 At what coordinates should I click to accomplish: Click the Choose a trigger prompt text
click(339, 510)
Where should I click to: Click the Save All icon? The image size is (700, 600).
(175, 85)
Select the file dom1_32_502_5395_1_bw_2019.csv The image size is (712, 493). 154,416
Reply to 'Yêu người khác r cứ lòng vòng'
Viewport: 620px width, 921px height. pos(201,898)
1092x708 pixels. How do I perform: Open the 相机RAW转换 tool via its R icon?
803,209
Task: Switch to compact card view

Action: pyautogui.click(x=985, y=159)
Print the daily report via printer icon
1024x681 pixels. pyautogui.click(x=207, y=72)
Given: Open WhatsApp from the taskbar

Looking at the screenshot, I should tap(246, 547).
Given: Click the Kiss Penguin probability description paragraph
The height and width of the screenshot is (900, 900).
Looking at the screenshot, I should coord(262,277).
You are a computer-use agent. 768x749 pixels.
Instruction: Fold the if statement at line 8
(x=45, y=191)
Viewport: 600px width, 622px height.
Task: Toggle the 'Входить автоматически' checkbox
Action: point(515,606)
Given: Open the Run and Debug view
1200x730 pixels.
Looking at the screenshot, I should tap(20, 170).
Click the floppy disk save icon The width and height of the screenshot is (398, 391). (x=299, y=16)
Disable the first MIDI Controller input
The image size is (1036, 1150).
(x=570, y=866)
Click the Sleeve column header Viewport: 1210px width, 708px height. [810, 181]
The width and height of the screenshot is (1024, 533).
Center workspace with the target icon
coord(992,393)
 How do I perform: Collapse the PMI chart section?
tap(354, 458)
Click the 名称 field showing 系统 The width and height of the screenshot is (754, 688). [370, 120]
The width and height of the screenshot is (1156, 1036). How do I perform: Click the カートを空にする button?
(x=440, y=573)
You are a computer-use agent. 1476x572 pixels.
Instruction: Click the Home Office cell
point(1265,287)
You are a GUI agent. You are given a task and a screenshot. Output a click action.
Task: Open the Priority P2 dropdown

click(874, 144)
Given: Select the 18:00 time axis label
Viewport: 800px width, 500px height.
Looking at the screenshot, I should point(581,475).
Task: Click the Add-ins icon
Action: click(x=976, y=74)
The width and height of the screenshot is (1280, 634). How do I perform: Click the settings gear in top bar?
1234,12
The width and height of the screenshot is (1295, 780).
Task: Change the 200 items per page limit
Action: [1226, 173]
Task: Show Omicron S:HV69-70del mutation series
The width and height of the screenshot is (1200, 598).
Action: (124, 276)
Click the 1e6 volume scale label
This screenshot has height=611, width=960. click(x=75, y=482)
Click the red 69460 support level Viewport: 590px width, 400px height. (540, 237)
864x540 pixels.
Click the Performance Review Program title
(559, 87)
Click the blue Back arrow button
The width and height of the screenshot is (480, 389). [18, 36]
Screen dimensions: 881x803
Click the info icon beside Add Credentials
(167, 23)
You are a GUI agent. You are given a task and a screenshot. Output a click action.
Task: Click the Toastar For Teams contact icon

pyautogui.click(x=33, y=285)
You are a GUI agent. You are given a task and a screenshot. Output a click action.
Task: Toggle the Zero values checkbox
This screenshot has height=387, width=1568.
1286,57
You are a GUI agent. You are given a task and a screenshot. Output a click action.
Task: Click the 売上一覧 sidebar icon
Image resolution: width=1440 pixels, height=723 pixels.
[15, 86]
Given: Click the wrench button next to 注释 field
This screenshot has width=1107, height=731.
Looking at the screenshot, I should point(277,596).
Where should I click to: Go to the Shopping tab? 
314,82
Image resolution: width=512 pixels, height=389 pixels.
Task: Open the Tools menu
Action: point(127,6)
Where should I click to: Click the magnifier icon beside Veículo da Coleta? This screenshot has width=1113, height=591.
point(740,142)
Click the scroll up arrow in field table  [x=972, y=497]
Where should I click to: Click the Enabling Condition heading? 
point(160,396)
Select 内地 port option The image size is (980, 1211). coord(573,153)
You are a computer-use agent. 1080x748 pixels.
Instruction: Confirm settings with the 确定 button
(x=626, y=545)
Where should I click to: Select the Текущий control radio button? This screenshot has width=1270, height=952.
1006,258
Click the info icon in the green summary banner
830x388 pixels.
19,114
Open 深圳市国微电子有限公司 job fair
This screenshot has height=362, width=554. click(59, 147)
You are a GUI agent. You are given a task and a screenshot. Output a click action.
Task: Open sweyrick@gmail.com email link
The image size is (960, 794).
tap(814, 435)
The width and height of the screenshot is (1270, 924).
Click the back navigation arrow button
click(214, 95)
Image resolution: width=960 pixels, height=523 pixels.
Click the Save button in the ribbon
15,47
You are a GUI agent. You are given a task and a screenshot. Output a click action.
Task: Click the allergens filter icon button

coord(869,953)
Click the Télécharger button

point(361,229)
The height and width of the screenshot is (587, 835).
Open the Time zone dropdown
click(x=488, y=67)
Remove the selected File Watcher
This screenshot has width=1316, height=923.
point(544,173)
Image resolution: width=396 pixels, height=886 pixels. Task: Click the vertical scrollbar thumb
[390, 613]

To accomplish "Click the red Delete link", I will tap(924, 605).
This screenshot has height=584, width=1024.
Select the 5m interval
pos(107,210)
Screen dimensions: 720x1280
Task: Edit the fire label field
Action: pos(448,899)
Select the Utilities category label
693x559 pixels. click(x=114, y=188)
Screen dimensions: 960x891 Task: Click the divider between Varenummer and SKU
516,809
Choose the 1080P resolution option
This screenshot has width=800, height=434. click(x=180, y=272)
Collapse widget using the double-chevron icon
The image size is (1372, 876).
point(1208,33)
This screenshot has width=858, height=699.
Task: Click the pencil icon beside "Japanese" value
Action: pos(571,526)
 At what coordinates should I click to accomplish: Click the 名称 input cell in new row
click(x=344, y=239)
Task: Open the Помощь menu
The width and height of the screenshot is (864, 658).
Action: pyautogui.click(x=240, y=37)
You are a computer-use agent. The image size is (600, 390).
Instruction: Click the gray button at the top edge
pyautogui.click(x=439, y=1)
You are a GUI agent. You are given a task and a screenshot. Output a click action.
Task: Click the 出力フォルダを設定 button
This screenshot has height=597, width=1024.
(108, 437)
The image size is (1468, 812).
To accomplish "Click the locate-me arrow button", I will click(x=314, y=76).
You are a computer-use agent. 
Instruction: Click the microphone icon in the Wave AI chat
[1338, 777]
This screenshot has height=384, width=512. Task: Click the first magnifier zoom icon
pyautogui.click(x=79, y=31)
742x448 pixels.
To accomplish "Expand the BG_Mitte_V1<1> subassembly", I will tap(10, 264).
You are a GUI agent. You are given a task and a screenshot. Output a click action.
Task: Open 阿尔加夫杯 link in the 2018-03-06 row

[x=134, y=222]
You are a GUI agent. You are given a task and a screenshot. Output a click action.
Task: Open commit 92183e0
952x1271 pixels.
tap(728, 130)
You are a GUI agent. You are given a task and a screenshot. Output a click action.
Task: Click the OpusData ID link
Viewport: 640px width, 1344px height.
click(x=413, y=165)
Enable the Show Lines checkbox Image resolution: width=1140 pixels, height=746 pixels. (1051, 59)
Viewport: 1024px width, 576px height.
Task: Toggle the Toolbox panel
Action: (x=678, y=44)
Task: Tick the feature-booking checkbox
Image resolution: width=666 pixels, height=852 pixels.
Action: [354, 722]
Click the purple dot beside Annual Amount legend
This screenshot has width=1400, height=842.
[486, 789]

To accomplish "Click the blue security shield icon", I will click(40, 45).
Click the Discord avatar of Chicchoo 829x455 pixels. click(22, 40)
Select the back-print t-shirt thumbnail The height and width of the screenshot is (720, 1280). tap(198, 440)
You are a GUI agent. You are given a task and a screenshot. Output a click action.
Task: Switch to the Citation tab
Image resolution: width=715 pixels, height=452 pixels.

_ _ _ _ _

Instructions for the task> Set down the whole of the material, exactly.

Exercise result>
 At what coordinates should I click to accomplish: Click the Choose a trigger prompt text
click(339, 510)
Where should I click to: Click the Save All icon? The image size is (700, 600).
(175, 85)
Select the file dom1_32_502_5395_1_bw_2019.csv The image size is (712, 493). 154,416
Reply to 'Yêu người khác r cứ lòng vòng'
Viewport: 620px width, 921px height. pos(201,898)
1092x708 pixels. How do I perform: Open the 相机RAW转换 tool via its R icon?
803,209
Task: Switch to compact card view

Action: pyautogui.click(x=985, y=159)
Print the daily report via printer icon
1024x681 pixels. pyautogui.click(x=207, y=72)
Given: Open WhatsApp from the taskbar

Looking at the screenshot, I should tap(246, 547).
Given: Click the Kiss Penguin probability description paragraph
The height and width of the screenshot is (900, 900).
Looking at the screenshot, I should coord(262,277).
You are a computer-use agent. 768x749 pixels.
Instruction: Fold the if statement at line 8
(x=45, y=191)
Viewport: 600px width, 622px height.
Task: Toggle the 'Входить автоматически' checkbox
Action: point(515,606)
Given: Open the Run and Debug view
1200x730 pixels.
Looking at the screenshot, I should tap(20, 170).
Click the floppy disk save icon The width and height of the screenshot is (398, 391). (x=299, y=16)
Disable the first MIDI Controller input
The image size is (1036, 1150).
(x=570, y=866)
Click the Sleeve column header Viewport: 1210px width, 708px height. [810, 181]
The width and height of the screenshot is (1024, 533).
Center workspace with the target icon
coord(992,393)
 How do I perform: Collapse the PMI chart section?
tap(354, 458)
Click the 名称 field showing 系统 The width and height of the screenshot is (754, 688). [370, 120]
The width and height of the screenshot is (1156, 1036). How do I perform: Click the カートを空にする button?
(x=440, y=573)
You are a computer-use agent. 1476x572 pixels.
Instruction: Click the Home Office cell
point(1265,287)
You are a GUI agent. You are given a task and a screenshot. Output a click action.
Task: Open the Priority P2 dropdown

click(874, 144)
Given: Select the 18:00 time axis label
Viewport: 800px width, 500px height.
Looking at the screenshot, I should point(581,475).
Task: Click the Add-ins icon
Action: click(x=976, y=74)
The width and height of the screenshot is (1280, 634). How do I perform: Click the settings gear in top bar?
1234,12
The width and height of the screenshot is (1295, 780).
Task: Change the 200 items per page limit
Action: [1226, 173]
Task: Show Omicron S:HV69-70del mutation series
The width and height of the screenshot is (1200, 598).
Action: (124, 276)
Click the 1e6 volume scale label
This screenshot has height=611, width=960. click(x=75, y=482)
Click the red 69460 support level Viewport: 590px width, 400px height. (540, 237)
864x540 pixels.
Click the Performance Review Program title
(559, 87)
Click the blue Back arrow button
The width and height of the screenshot is (480, 389). [18, 36]
Screen dimensions: 881x803
Click the info icon beside Add Credentials
(167, 23)
You are a GUI agent. You are given a task and a screenshot. Output a click action.
Task: Click the Toastar For Teams contact icon

pyautogui.click(x=33, y=285)
You are a GUI agent. You are given a task and a screenshot. Output a click action.
Task: Toggle the Zero values checkbox
This screenshot has height=387, width=1568.
1286,57
You are a GUI agent. You are given a task and a screenshot. Output a click action.
Task: Click the 売上一覧 sidebar icon
Image resolution: width=1440 pixels, height=723 pixels.
[15, 86]
Given: Click the wrench button next to 注释 field
This screenshot has width=1107, height=731.
Looking at the screenshot, I should point(277,596).
Where should I click to: Go to the Shopping tab? 
314,82
Image resolution: width=512 pixels, height=389 pixels.
Task: Open the Tools menu
Action: point(127,6)
Where should I click to: Click the magnifier icon beside Veículo da Coleta? This screenshot has width=1113, height=591.
point(740,142)
Click the scroll up arrow in field table  [x=972, y=497]
Where should I click to: Click the Enabling Condition heading? 
point(160,396)
Select 内地 port option The image size is (980, 1211). coord(573,153)
You are a computer-use agent. 1080x748 pixels.
Instruction: Confirm settings with the 确定 button
(x=626, y=545)
Where should I click to: Select the Текущий control radio button? This screenshot has width=1270, height=952.
1006,258
Click the info icon in the green summary banner
830x388 pixels.
19,114
Open 深圳市国微电子有限公司 job fair
This screenshot has height=362, width=554. click(59, 147)
You are a GUI agent. You are given a task and a screenshot. Output a click action.
Task: Open sweyrick@gmail.com email link
The image size is (960, 794).
tap(814, 435)
The width and height of the screenshot is (1270, 924).
Click the back navigation arrow button
click(214, 95)
Image resolution: width=960 pixels, height=523 pixels.
Click the Save button in the ribbon
15,47
You are a GUI agent. You are given a task and a screenshot. Output a click action.
Task: Click the allergens filter icon button

coord(869,953)
Click the Télécharger button

point(361,229)
The height and width of the screenshot is (587, 835).
Open the Time zone dropdown
click(x=488, y=67)
Remove the selected File Watcher
This screenshot has width=1316, height=923.
point(544,173)
Image resolution: width=396 pixels, height=886 pixels. Task: Click the vertical scrollbar thumb
[390, 613]

To accomplish "Click the red Delete link", I will tap(924, 605).
This screenshot has height=584, width=1024.
Select the 5m interval
pos(107,210)
Screen dimensions: 720x1280
Task: Edit the fire label field
Action: pos(448,899)
Select the Utilities category label
693x559 pixels. click(x=114, y=188)
Screen dimensions: 960x891 Task: Click the divider between Varenummer and SKU
516,809
Choose the 1080P resolution option
This screenshot has width=800, height=434. click(x=180, y=272)
Collapse widget using the double-chevron icon
The image size is (1372, 876).
point(1208,33)
This screenshot has width=858, height=699.
Task: Click the pencil icon beside "Japanese" value
Action: pos(571,526)
 At what coordinates should I click to accomplish: Click the 名称 input cell in new row
click(x=344, y=239)
Task: Open the Помощь menu
The width and height of the screenshot is (864, 658).
Action: pyautogui.click(x=240, y=37)
You are a computer-use agent. The image size is (600, 390).
Instruction: Click the gray button at the top edge
pyautogui.click(x=439, y=1)
You are a GUI agent. You are given a task and a screenshot. Output a click action.
Task: Click the 出力フォルダを設定 button
This screenshot has height=597, width=1024.
(108, 437)
The image size is (1468, 812).
To accomplish "Click the locate-me arrow button", I will click(x=314, y=76).
You are a computer-use agent. 
Instruction: Click the microphone icon in the Wave AI chat
[1338, 777]
This screenshot has height=384, width=512. Task: Click the first magnifier zoom icon
pyautogui.click(x=79, y=31)
742x448 pixels.
To accomplish "Expand the BG_Mitte_V1<1> subassembly", I will tap(10, 264).
You are a GUI agent. You are given a task and a screenshot. Output a click action.
Task: Open 阿尔加夫杯 link in the 2018-03-06 row

[x=134, y=222]
You are a GUI agent. You are given a task and a screenshot. Output a click action.
Task: Open commit 92183e0
952x1271 pixels.
tap(728, 130)
You are a GUI agent. You are given a task and a screenshot. Output a click action.
Task: Click the OpusData ID link
Viewport: 640px width, 1344px height.
click(x=413, y=165)
Enable the Show Lines checkbox Image resolution: width=1140 pixels, height=746 pixels. (1051, 59)
Viewport: 1024px width, 576px height.
Task: Toggle the Toolbox panel
Action: (x=678, y=44)
Task: Tick the feature-booking checkbox
Image resolution: width=666 pixels, height=852 pixels.
Action: [354, 722]
Click the purple dot beside Annual Amount legend
This screenshot has width=1400, height=842.
[486, 789]

To accomplish "Click the blue security shield icon", I will click(40, 45).
Click the Discord avatar of Chicchoo 829x455 pixels. click(22, 40)
Select the back-print t-shirt thumbnail The height and width of the screenshot is (720, 1280). tap(198, 440)
You are a GUI agent. You are given a task and a screenshot. Output a click action.
Task: Switch to the Citation tab
Image resolution: width=715 pixels, height=452 pixels.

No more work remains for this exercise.